3
votes

I am trying to document some data I append in my package.

I have a list with 3 elements (data.frames) and each of this data frames has some columns. I wonder how to document this hierarchical structure (list -> data.frame -> column) within roxygen2. The examples show always only one layer, data.frame and then column names. Here is a minimal example with two data frames in a list.

list(
  names=data.frame(id=1:10, a=letters[1:10]),
  values=data.frame(id=rep(1:10, each=10), values=runif(100))
)

In my list, all three data.frames are connected with an id column, so they are kind of related, but I don't want to put them into one data frame, because of saving memory.

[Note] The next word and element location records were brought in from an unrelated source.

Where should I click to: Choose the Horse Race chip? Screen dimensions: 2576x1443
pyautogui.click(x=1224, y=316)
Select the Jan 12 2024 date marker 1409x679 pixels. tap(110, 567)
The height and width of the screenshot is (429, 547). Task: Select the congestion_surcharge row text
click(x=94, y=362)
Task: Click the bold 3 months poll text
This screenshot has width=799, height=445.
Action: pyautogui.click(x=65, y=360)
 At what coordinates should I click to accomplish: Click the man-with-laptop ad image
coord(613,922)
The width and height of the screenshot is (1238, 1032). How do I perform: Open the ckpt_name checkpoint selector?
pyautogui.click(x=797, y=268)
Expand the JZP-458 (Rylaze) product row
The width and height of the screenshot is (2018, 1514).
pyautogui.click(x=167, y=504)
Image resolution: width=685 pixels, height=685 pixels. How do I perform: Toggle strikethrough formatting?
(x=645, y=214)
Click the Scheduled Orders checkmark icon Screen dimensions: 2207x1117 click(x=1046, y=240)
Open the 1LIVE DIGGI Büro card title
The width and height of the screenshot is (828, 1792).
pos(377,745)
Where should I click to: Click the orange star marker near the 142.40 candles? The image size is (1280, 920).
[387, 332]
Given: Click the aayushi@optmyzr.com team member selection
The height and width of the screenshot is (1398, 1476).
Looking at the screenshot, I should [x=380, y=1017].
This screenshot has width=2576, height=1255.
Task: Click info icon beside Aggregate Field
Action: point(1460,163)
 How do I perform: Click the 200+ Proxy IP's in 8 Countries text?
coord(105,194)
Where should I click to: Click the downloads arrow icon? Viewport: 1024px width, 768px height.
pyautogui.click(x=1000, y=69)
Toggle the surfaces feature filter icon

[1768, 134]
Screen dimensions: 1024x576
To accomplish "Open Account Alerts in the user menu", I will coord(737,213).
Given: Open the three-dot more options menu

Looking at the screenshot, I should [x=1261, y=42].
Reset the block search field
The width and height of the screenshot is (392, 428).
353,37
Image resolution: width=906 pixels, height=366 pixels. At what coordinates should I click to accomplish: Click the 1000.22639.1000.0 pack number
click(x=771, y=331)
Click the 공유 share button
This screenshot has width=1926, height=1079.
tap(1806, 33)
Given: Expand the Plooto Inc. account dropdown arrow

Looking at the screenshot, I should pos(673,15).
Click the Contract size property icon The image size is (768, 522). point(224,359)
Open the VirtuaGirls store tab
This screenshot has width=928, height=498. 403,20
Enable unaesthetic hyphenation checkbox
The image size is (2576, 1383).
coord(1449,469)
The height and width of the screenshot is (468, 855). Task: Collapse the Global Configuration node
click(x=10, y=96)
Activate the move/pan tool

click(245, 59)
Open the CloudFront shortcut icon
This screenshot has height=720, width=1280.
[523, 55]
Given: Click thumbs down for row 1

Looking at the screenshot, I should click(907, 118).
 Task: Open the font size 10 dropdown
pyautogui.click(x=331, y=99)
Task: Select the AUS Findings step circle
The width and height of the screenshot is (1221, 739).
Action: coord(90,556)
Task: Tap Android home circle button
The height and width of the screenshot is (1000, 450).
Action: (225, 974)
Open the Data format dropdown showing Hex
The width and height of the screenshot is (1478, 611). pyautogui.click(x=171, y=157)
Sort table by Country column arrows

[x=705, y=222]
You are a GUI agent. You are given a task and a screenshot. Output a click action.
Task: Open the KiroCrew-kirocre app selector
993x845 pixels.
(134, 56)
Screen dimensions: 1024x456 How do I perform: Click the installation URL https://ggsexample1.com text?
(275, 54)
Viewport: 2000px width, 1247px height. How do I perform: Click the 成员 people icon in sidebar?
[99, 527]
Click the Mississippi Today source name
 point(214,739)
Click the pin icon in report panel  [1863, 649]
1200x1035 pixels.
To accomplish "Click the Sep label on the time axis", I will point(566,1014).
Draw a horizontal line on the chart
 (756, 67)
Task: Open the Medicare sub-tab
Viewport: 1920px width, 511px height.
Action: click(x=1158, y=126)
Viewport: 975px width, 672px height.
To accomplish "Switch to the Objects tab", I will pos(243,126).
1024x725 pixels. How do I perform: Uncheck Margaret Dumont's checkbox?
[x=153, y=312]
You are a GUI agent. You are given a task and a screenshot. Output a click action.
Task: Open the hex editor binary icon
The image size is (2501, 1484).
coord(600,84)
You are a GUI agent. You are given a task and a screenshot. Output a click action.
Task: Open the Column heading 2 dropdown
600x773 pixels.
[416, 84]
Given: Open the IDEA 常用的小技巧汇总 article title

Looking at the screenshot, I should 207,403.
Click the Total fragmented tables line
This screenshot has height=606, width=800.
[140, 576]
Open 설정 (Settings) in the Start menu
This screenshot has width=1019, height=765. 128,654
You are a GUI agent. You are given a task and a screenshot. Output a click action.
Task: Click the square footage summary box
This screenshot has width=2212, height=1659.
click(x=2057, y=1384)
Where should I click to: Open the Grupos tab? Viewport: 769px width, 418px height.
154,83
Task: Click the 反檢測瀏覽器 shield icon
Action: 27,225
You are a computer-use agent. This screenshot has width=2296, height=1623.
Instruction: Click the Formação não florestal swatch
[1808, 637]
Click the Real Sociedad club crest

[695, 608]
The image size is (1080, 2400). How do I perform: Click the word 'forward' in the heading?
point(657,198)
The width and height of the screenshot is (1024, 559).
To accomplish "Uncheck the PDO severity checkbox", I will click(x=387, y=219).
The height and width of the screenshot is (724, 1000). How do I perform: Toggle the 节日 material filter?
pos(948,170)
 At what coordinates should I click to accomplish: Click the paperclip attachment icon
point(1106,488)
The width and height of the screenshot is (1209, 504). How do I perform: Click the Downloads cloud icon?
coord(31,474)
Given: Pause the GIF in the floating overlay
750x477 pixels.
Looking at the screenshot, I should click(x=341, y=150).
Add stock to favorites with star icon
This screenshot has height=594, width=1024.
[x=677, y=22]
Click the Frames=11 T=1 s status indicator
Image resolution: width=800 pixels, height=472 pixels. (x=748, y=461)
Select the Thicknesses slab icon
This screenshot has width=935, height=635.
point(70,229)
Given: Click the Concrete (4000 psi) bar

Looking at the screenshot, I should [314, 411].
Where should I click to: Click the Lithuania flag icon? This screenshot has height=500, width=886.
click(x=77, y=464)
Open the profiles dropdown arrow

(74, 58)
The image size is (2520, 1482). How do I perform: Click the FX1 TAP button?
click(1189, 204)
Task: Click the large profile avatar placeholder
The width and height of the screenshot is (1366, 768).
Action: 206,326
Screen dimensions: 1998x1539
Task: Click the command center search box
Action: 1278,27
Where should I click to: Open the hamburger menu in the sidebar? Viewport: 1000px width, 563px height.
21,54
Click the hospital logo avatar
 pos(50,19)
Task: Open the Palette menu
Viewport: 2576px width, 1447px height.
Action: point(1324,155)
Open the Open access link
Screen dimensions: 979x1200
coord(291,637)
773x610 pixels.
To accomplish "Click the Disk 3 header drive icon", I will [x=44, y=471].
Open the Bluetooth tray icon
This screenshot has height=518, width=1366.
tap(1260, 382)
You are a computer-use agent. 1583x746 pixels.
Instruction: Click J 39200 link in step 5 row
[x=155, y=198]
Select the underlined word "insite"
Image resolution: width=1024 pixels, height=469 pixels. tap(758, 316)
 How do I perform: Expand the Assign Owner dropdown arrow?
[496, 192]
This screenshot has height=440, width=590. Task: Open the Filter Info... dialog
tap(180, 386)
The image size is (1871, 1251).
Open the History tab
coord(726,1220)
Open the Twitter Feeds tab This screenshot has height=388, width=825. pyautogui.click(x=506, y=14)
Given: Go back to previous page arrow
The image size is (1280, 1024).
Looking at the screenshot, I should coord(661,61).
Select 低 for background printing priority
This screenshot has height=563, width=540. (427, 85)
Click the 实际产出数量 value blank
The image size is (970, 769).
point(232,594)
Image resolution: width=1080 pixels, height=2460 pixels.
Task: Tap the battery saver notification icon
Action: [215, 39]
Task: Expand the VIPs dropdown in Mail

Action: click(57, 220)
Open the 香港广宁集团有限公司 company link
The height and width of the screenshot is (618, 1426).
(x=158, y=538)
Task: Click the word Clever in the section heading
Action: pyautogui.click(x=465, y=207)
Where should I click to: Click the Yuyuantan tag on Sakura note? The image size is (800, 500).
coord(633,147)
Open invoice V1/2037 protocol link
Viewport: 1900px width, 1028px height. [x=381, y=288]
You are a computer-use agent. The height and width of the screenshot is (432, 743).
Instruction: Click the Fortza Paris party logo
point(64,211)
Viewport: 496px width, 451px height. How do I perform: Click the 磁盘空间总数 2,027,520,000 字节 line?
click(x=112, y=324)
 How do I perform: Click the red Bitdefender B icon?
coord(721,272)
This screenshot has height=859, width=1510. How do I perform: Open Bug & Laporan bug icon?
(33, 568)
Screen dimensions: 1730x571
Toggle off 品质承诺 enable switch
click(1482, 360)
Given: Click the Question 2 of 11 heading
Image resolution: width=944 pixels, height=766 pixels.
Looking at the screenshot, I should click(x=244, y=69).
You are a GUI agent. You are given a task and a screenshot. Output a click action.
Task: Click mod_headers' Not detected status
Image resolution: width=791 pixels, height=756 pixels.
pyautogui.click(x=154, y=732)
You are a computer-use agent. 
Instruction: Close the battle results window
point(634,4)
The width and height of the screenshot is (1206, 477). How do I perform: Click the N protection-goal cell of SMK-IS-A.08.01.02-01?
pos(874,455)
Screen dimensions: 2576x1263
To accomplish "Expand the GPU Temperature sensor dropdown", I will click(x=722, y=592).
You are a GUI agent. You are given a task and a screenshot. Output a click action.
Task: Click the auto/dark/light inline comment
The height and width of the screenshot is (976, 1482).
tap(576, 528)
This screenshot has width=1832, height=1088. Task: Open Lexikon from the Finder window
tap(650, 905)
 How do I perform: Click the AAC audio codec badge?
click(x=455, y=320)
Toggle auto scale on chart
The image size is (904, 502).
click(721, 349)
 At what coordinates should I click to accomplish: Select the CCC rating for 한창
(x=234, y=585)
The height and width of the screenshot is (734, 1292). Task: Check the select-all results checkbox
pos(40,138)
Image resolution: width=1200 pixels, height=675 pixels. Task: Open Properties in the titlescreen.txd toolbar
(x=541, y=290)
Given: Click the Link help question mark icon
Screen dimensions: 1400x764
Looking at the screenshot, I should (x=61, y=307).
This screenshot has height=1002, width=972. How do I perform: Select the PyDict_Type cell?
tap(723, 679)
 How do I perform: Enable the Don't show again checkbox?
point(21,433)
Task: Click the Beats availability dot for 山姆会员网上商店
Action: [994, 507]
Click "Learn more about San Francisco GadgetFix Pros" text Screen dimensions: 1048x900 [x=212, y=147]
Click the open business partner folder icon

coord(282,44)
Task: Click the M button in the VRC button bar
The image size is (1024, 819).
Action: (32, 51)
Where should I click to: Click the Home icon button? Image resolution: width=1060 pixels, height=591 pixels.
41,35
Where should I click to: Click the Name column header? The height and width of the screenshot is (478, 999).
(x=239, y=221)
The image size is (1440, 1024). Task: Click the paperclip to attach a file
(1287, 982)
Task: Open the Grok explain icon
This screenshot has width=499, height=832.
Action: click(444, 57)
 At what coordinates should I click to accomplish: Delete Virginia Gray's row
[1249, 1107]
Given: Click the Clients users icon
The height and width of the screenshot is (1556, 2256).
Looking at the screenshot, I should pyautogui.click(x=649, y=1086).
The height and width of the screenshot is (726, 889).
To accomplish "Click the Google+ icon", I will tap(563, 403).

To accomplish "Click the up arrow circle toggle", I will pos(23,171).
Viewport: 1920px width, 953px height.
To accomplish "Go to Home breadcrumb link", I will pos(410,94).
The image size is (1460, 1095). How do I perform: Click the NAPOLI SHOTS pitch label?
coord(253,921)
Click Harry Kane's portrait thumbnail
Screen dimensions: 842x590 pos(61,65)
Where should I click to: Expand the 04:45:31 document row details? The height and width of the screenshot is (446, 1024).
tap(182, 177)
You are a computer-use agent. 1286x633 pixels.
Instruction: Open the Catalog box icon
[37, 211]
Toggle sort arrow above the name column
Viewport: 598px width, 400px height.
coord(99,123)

Any suggestions are welcome.

EDIT

I tried to add segments to my documentation, but this does not seem to work

#' List with group information for the test data set
#'
#' This dataset is a list with 2 data.tables (proteins, timepoint). 
#' It has a common id column in all data.tables.
#'
#' \strong{proteins}
#' @format A data frame with 5458 rows and 3 columns
#' \describe{
#'   \item{id}{unique group id}
#'   \item{names}{individual names}
#'   \item{other names}{other names}
#' }
#'
#' \strong{timepoint}
#' @format A data frame with 80248 rows and 5 columns
#' \describe{
#'   \item{id}{unique group id}
#'   \item{timepoint}{individual timepoint}
#'   \item{imputed_mean}{mean value including imputed values}
#'   \item{measured_mean}{mean value without imputing (contains NAs)}
#'   \item{value_count}{number of measured values within the replicates}
#' }
'pg_test'

The output looks like it can only handle 1 @format parameter.

Any other suggestion?

1

1 Answers

3
votes

Actually, I just figured out a solution, as long nobody else has a better suggestion...

#' List with group information for the test data set
#'
#' This dataset is a list with 2 data.tables (proteins, timepoint). 
#' It has a common id column in all data.tables.
#'
#' @format 
#' \enumerate{
#' \item \strong{proteins} A data frame with 5458 rows and 3 columns
#' \describe{
#'   \item{id}{unique group id}
#'   \item{names}{individual names}
#'   \item{other names}{other names}
#' }
#'
#' \item \strong{timepoint} A data frame with 80248 rows and 5 columns
#' \describe{
#'   \item{id}{unique group id}
#'   \item{timepoint}{individual timepoint}
#'   \item{imputed_mean}{mean value including imputed values}
#'   \item{measured_mean}{mean value without imputing (contains NAs)}
#'   \item{value_count}{number of measured values within the replicates}
#' }
#' }
'pg_test'

Could also be solved with

#' \describe{
#'   \item{One}{First item}
....

instead of \enumerate I guess. But this solution works for now.